The Chaplaincy had maintained a three-chaplain system since 1973 with full-time Catholic, Protestant, and Jewish Chaplains. But due to demands from Muslim students for Muslim representation within the the chaplaincy, the Claremont University Consortium (CUC) hired Safa Plenty in September as the interim part-time Muslim life coordinator. CUC also hired Reverend O. Leon Wood in September as the interim part-time Protestant chaplain to replace the full-time chaplain who had left last fall.
In an email to the 7C community, the Council of Presidents wrote that the decision to increase the number of full-time chaplains from three to four follows a review of the chaplaincy that was conducted last semester by a committee made up of faculty, students and staff. The review was commissioned by the Council of Presidents to evalute how the colleges could best meet the spiritual and religious needs of all students, faculty and staff.
The committee had also considered possible alternatives to the current model, such as replacing the chaplaincy with an administrative position of a director of religious life. The committee submitted a report of their findings and suggestions to conclude the review in May.
Pomona College history professor Kenneth Wolf, who chaired the review committee, said that he was “delighted to see that the presidents have decided not only to affirm coequality but also to add to the number of chaplains.”
“The original vision in 1973 in creating a co-equal chaplaincy … was to attempt to reflect in MacAlister something like the religious demographies of the Claremont Colleges, so it's quite appropriate number one, to stick to that model, and number two to expand it in the face of changing demographics at the colleges.”
The Council of Presidents wrote in the Dec. 3 email that it has authorized CUC CEO Stig Lanesskog to initiate searches for the two full-time positions in order to create a chaplaincy “with four, co-equal and full-time positions representing the Catholic, Jewish, Protestant and Muslim faiths.”

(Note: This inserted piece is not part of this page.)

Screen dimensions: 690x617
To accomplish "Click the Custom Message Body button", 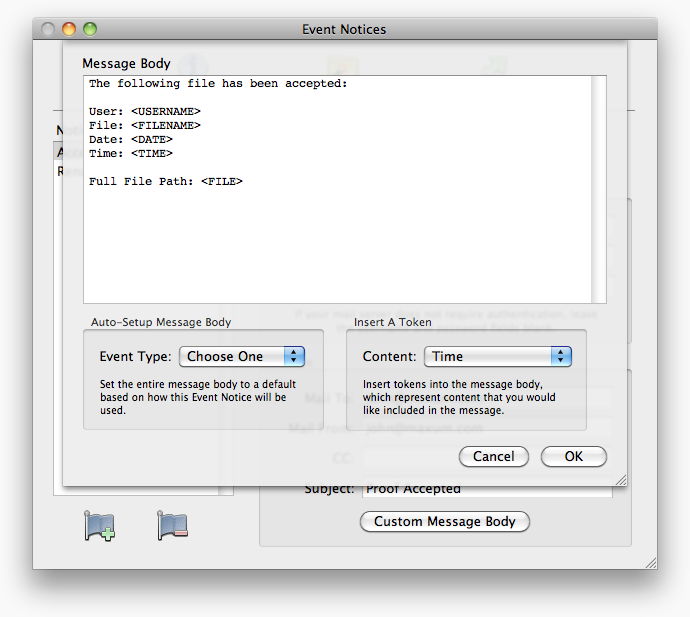I will coord(444,522).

In an email to TSL, Pomona President David Oxtoby wrote, “I am really pleased that we are proceeding with searches right away for full time Muslim and Protestant chaplains. This is an important extension of our historic mission that will serve a broader group of students in the future.”
The chaplains and 7C deans of students will also collaborate to draft job descriptions for all four full-time chaplain positions to “reflect this emphasis on serving students of all faiths,” according to the Dec. 3 email from the council.
The council also announced the formation of an advisory committee for the chaplaincy that will assist with the search process for the Protestant and Muslim positions. The committee, which will consist of one faculty member and one student from each of the seven colleges as well as two deans of students, will be put together by the Academic Deans Committee and the Student Deans Committee by next spring “to ensure a diverse representation on the committee.”
Lauren Ison contributed reporting.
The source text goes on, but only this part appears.